I looked into her eyes for as long as I could before looking away again. She continued, "as for any in our community who reject others who are just trying to discover themselves, are not worthy of being in our community. We've fought for far too long to get where we are for members to attack each other."

She looked down at her notes and back at me. I stared at a spot beside her head and behind her so she would think I'm making eye contact, but I'm not. "As for the final issue, there are no rule for how men should be men. There are no rules for how a woman should be a woman. I can continue down the line and list them all."

"No group may decide for you who you are. The world comprises an infinite multitude of feelings, beliefs, desires, and so on. How you and I express sadness, happiness, joy, and any other feeling can be different. We can even express those same feelings differently than anyone else living. So why does sexuality or how you choose to dress have to be restricted to male, female, gay, or straight? You are your own unique self. Stop pretending to be anyone else," she finally finished.

"But I want to fit in. I've been on the outside looking in, screaming for help forever. I just want to be like everyone else. Haven't I done enough? Haven't I suffered enough to be whoever it is I want to be? I feel I've earned that."

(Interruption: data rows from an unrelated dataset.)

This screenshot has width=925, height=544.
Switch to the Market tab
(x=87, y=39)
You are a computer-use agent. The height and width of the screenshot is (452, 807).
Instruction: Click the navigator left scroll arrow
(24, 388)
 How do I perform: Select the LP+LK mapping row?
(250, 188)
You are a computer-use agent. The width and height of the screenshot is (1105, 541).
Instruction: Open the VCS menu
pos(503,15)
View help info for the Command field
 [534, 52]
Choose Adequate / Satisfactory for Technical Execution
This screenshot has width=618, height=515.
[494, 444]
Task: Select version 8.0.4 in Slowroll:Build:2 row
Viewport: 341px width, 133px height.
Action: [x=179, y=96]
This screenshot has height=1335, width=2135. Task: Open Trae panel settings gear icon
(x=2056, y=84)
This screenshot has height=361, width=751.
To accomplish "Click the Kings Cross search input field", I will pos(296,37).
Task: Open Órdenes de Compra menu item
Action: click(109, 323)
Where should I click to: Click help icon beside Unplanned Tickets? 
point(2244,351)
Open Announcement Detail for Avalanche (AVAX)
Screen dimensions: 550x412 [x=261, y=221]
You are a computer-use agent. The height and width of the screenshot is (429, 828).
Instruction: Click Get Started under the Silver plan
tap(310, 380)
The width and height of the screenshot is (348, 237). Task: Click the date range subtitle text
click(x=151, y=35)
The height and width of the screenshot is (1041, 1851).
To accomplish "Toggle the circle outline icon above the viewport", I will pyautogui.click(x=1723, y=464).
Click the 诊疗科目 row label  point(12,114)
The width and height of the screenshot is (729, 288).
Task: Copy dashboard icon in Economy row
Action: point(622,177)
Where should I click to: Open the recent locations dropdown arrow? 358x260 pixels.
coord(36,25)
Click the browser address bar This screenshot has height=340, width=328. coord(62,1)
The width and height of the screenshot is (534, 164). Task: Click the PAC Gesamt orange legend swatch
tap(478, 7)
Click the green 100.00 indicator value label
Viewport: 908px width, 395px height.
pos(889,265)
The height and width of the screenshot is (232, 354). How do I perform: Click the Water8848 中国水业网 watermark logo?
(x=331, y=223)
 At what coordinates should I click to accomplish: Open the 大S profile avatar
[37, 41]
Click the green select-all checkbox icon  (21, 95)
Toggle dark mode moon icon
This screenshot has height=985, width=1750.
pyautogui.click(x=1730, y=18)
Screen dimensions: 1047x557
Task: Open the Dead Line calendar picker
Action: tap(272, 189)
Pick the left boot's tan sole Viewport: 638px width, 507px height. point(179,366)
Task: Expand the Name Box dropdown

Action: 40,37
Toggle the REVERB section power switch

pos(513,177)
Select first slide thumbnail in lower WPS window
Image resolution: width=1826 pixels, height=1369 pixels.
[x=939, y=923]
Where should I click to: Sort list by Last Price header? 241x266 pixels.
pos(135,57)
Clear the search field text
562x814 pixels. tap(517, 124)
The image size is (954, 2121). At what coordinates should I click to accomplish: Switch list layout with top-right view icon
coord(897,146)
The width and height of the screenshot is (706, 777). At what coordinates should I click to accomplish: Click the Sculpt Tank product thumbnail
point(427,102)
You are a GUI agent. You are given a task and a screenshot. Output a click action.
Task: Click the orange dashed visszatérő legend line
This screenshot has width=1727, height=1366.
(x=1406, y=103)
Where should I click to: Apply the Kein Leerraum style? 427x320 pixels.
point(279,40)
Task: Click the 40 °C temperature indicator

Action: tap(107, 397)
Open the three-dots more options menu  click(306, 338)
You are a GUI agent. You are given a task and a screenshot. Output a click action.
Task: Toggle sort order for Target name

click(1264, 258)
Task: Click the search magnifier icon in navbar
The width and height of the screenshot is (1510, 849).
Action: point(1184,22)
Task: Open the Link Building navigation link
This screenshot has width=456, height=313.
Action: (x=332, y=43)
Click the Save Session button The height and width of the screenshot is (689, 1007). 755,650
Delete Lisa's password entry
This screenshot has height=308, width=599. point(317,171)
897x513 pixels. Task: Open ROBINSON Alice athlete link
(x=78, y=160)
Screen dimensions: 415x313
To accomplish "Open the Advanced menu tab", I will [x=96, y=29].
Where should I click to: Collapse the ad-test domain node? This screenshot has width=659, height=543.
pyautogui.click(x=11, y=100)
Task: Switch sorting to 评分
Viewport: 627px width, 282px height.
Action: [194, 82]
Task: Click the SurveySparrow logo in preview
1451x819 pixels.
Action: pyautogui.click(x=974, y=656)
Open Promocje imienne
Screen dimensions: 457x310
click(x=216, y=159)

"If you want to fit in, then stop looking at how you're different. Look at all the ways you are the same. You're trapped in this cycle of believing sexuality, or how you dress, are the only things that matter." She held up her hands. "Here, let's count some ways we're the same."

Each thing she said, she raised a finger. "You breathe the same air as me. You were born in the same area as me. We both live in the same city. We both have parents. I could keep going. I know these all seem silly or insignificant, but they are as simple as the way you dress. There are so many ways to dress. So many choices of clothing. But you want to separate all clothes into two categories of male or female."

I understood what she was trying to say. "But it doesn't matter. People see clothes separated into those two categories. No matter how much we wish it wasn't true, it won't change."

"No, it won't change for many people. But that doesn't change that you have just as much of a right to be yourself as every other person. You have just as much of a right to exist. Life's way too short to worry about what others think of you."

I didn't respond while she kept writing. Once she finished, she looked up, and I shifted my gaze to the side and we stared for several minutes. She looked at her watch and said it was almost time.

Eirik talked me into coming out to our friends. I was nervous all morning but felt great when they all playfully accepted me and the others. Well, can you refer to two people as all? Whatever, they accept me and it felt great.

I even had to nerve to mention to Eirik that I might want to wear nail polish. Though, I doubt I'll have the courage anytime soon. When mom came home Friday night, she told us she talked to the prosecutor.

They're going to offer dad a plea deal. If he pleads guilty, they will sentence him to four years in state prison. He will also forfeit his parental rights and cannot contact any of us until after his sentence. Even then, we have to be the ones to contact him.

This wasn't what I wanted. I ran upstairs, not wanting to see the others looking at me with hate. I just knew they must blame me, as I blame me. There's no reason I couldn't have handled another three years of dad's attacks. It's already been around ten.